Jika sedang ramai, Wiji mengaku bisa menerima order hingga 15 cetak undangan. Untuk satu kali cetak, minimal order sebanyak 500 kartu undangan. "Dibutuhkan waktu pengerjaan empat hari untuk 500 kartu," katanya. Jika pasangan pengantin meminta pembuatan di bawah order minimal, maka harga yang dikenakan lebih tinggi.
Dengan pesanan sebanyak itu, rata-rata omzet yang diterima Wiji per bulan mencapai Rp 45 juta hingga Rp 50 juta. Omzet akan melonjak menjelang Idul Adha. Saat itu, order kartu undangan pernikahan hingga 20 undangan per bulan.

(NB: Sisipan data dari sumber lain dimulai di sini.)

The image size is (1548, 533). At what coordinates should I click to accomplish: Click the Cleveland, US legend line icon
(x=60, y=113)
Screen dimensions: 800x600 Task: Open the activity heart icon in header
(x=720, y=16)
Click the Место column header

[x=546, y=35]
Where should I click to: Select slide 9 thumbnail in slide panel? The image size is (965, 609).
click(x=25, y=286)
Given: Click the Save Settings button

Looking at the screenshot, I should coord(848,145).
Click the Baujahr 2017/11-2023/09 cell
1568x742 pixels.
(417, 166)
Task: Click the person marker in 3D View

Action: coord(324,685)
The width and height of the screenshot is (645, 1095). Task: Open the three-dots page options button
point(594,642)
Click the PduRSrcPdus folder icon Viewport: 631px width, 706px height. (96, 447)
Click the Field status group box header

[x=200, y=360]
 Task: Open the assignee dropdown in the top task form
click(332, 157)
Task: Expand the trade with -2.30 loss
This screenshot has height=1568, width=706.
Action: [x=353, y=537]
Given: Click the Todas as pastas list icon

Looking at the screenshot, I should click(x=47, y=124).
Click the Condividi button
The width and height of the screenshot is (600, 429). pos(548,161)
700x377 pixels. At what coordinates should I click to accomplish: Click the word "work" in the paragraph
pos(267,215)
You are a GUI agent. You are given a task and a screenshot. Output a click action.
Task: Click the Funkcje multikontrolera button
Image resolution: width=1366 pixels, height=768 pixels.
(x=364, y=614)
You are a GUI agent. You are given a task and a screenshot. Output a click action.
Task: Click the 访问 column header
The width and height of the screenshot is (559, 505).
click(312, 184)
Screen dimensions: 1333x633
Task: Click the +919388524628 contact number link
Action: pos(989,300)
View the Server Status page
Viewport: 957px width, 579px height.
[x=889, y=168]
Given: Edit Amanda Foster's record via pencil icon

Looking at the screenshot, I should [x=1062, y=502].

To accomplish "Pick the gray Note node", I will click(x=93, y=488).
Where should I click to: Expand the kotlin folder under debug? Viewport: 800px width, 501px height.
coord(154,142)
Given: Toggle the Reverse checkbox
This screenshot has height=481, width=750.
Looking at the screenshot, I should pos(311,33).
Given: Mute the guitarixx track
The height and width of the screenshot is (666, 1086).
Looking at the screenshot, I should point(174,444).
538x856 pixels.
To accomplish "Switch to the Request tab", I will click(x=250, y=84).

M. Edy Munandar pemilik usaha cetak sablon, offset dan digital printing, Mada Art di Palembang juga merasakan hal yang sama. Walau melayani berbagai bentuk order cetak, namun Edy mengaku pada tahun ini usahanya lebih banyak melayani cetak undangan pernikahan. "Tahun ini banyak yang mau menikah, mungkin karena banyak tanggal cantik," kata Edy.
Harga paling murah kartu undangan pernikahan adalah Rp 500. Untuk harga termahal Rp 10.000 per kartu. Dari usaha percetakan ini, rata-rata omzet yang didapat Edy mencapai Rp 40 juta per bulan, sekitar Rp 25 juta berasal hasil cetak kartu undangan. "Undangan baru saya cetak kalau pemesan bayar 50% dari biaya," ujarnya.
Edy yakin, bisnis cetak kartu undangan pernikahan masih akan bisa berjaya di tahun-tahun mendatang. "Karena orang, kan, pasti menikah," ujar Edy.
Untuk bisa mengejar omzet lebih tinggi, Edy dan Wiji selain menggunakan promosi melalui papan nama, juga membuka website internet. Dengan cara ini, mereka berharap tidak hanya bisa menjaring pelanggan lokal namun nasional. "Pesanan bisa datang dari Jakarta, namun ongkos kirim ditanggung pemesan," kata Wiji. Bisnis percetakan, menurut Wiji, risikonya kecil karena pengerjaan dilakukan setelah ada pesanan.